The sensation of pushing through a fog thick as cotton and the dizziness of her stomach dropping to her knees preceded her return to the dreamscape. Finally the fog cleared, parting in a rolling curtain. The black dog greeted her, jumping to press dexterous front paws into her thighs. Its glowing yellow gaze held hers for a moment; then the dog bounded away. The fog closed in behind the retreating tail.

Brilliant. On her own and back among nightmares.

Chapter Five

Keoni waited, gliding through the dreamscape on bare feet in the same manner he skimmed water on his board in the Waking World. Ciaran didn’t return. Either she’d woken up, or that sweet little body of hers concealed even more surprises than he knew and she could hide herself within the fabric of the Dreaming. He’d never encountered someone of her unique makeup before. Of course, if she could hide herself, she never would have been caught by the bane. Things weren’t adding up.

Calling on his power of imagining, he reshaped the dreamscape around him into his version of Hanalei Bay. The half-moon-shaped beach on the North Shore of Kauai was a boss spot to surf—especially in winter. Dreamscape fog churned, billowing upward and out, manifesting white sand and a rise of the sheer rocky cliff above it. Keoni’s mind began to clear. He needed to ride Hanalei’s waters. He needed to think.

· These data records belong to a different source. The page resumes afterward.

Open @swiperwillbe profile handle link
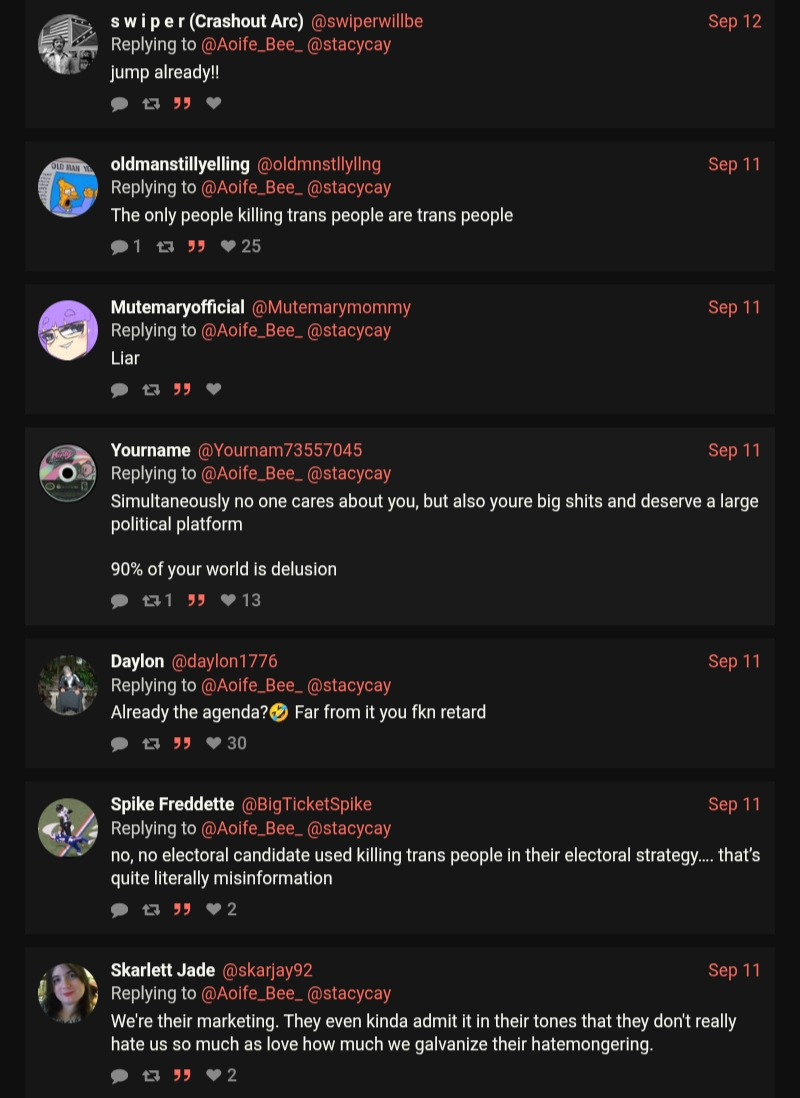 click(367, 21)
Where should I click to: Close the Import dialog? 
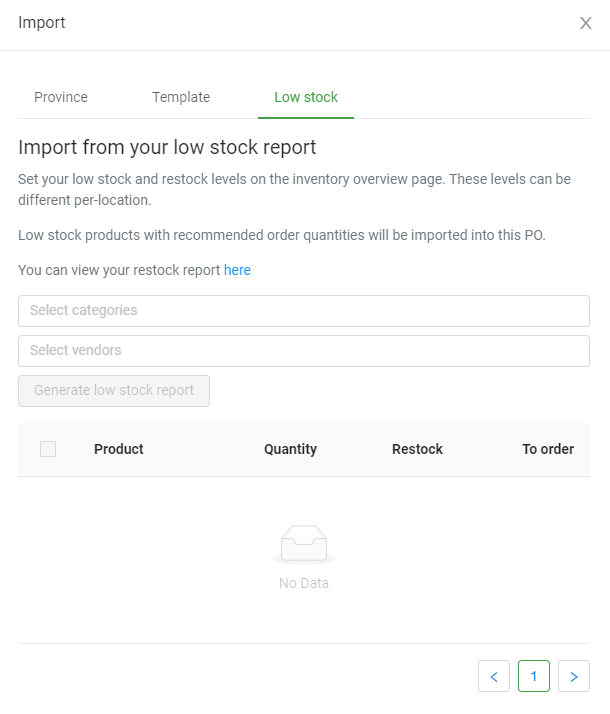click(x=586, y=23)
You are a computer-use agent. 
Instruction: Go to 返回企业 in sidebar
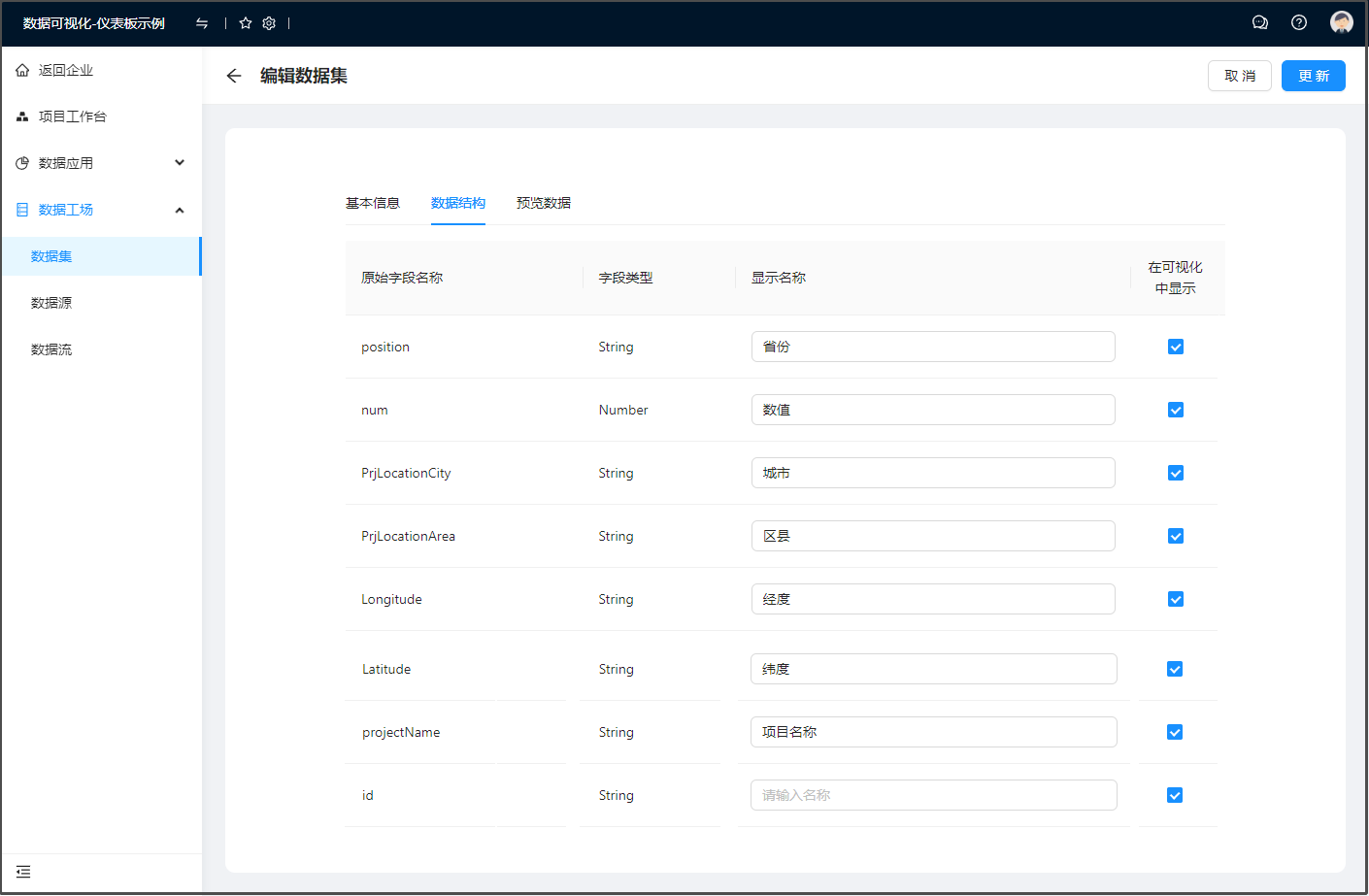pos(66,70)
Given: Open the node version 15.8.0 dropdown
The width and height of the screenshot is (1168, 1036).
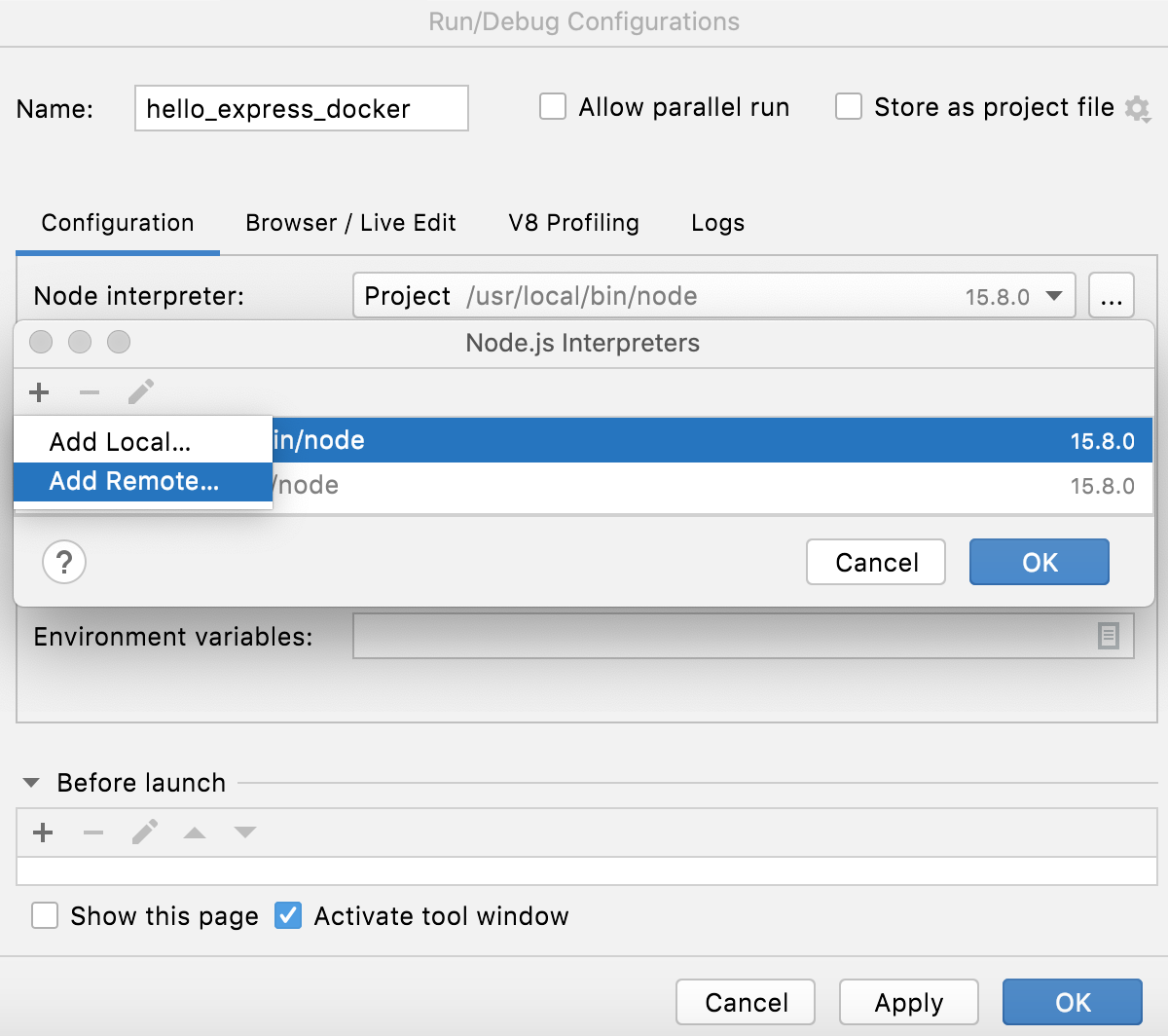Looking at the screenshot, I should tap(1054, 295).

Newly formed waves rose to accommodate him. He nodded in anticipation, the curve of his lower lip revealing his excitement as he pushed off to meet the challenge of the surf he’d created. Now he could think.

No doubt Ciaran had begun to take on Somnian powers. This was clear from her availability as a mate, but also in her ability to call out to him and his brahs. Somnians picked up on the distress of dreamers; dreamers did not call out to them. The Waking World had no idea the Dream Guardian Guild existed. Ciaran could call on them because she’d become one of them without a doubt—a newbie, but definitely one of their own.

True, yet Keoni remained at a loss to explain the confusion of powers she’d displayed. Especially when she hadn’t shown the most basic of Somnian defenses and changed the dreamscape around her to help fend off the bane. Any dream guardian would have done so instinctually, which said she was more psychopomp than Somnian. And the contradictions came full circle. He knew she couldn’t still be a psychopomp. Unless it was possible to be both…

Talk about a hard rub. What entity could survive the double workload?

Nothing about his little bird made sense and the only thing he knew for certain was she couldn’t defend herself well enough to be set loose in the dreamscape outside the protection of a psychopomp journey. The image of her returning alone and with limited knowledge of defending against a bane attack bothered him.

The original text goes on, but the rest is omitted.